┏━━

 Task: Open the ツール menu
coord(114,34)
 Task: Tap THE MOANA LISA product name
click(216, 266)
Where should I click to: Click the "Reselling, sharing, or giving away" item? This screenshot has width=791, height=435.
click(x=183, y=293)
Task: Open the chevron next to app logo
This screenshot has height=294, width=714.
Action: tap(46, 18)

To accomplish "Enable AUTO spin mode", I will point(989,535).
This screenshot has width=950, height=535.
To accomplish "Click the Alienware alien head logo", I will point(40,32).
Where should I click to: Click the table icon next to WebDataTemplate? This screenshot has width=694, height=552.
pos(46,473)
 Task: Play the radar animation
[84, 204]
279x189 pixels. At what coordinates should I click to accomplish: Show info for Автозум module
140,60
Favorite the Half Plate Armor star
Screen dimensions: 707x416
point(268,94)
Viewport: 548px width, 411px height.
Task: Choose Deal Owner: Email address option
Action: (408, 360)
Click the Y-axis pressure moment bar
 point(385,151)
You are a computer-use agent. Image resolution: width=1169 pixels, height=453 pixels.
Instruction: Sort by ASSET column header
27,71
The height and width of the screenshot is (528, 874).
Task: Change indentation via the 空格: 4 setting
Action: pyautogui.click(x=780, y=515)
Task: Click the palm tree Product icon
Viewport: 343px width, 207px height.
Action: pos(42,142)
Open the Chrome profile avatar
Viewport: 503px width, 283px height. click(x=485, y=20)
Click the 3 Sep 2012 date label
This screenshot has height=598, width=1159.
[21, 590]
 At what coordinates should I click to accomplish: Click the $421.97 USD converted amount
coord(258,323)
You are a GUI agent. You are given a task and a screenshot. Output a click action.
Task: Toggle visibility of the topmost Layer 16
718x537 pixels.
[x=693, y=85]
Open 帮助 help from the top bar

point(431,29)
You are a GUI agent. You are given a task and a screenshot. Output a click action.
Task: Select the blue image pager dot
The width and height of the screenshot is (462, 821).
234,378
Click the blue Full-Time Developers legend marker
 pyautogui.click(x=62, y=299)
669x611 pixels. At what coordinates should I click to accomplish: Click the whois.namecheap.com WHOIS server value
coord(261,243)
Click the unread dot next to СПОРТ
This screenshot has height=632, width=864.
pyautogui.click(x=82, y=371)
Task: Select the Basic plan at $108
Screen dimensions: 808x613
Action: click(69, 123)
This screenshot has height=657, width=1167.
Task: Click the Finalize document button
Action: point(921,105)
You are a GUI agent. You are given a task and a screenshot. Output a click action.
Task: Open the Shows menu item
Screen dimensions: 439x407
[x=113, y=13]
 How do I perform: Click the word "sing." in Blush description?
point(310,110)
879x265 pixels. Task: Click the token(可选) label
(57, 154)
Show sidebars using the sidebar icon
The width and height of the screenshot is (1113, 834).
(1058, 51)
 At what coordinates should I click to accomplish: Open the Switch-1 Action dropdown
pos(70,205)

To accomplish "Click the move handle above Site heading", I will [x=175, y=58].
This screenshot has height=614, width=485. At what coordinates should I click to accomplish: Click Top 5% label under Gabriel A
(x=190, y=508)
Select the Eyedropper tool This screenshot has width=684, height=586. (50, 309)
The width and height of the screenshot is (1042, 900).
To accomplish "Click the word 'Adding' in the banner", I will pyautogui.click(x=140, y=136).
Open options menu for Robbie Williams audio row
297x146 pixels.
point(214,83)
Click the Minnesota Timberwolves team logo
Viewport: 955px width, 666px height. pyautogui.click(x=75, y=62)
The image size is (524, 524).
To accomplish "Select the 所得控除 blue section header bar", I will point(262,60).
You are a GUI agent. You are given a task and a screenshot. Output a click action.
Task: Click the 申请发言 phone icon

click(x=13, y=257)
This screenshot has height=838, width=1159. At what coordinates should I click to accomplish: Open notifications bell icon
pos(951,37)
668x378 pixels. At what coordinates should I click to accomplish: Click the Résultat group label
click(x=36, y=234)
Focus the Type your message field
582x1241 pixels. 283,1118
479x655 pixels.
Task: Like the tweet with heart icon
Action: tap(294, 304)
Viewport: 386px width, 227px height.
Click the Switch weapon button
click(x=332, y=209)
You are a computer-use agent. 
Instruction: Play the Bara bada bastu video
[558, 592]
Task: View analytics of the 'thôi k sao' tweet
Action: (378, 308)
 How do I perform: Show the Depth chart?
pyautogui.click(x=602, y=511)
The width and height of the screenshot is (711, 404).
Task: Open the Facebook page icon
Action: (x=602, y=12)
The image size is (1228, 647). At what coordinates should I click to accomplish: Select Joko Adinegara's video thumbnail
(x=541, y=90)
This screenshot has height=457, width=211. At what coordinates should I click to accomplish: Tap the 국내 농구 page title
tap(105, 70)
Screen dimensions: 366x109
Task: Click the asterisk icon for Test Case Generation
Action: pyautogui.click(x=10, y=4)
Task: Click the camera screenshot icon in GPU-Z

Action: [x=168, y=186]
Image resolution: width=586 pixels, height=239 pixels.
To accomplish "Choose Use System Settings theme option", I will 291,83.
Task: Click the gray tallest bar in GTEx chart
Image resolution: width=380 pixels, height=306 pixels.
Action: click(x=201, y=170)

┗━━

Aim of the task.
Only the lines from the top of the data through the line that contains "Favorite the Half Plate Armor star" should be quoted, exactly as they stand.

Worked solution.
 Task: Open the ツール menu
coord(114,34)
 Task: Tap THE MOANA LISA product name
click(216, 266)
Where should I click to: Click the "Reselling, sharing, or giving away" item? This screenshot has width=791, height=435.
click(x=183, y=293)
Task: Open the chevron next to app logo
This screenshot has height=294, width=714.
Action: tap(46, 18)

To accomplish "Enable AUTO spin mode", I will point(989,535).
This screenshot has width=950, height=535.
To accomplish "Click the Alienware alien head logo", I will point(40,32).
Where should I click to: Click the table icon next to WebDataTemplate? This screenshot has width=694, height=552.
pos(46,473)
 Task: Play the radar animation
[84, 204]
279x189 pixels. At what coordinates should I click to accomplish: Show info for Автозум module
140,60
Favorite the Half Plate Armor star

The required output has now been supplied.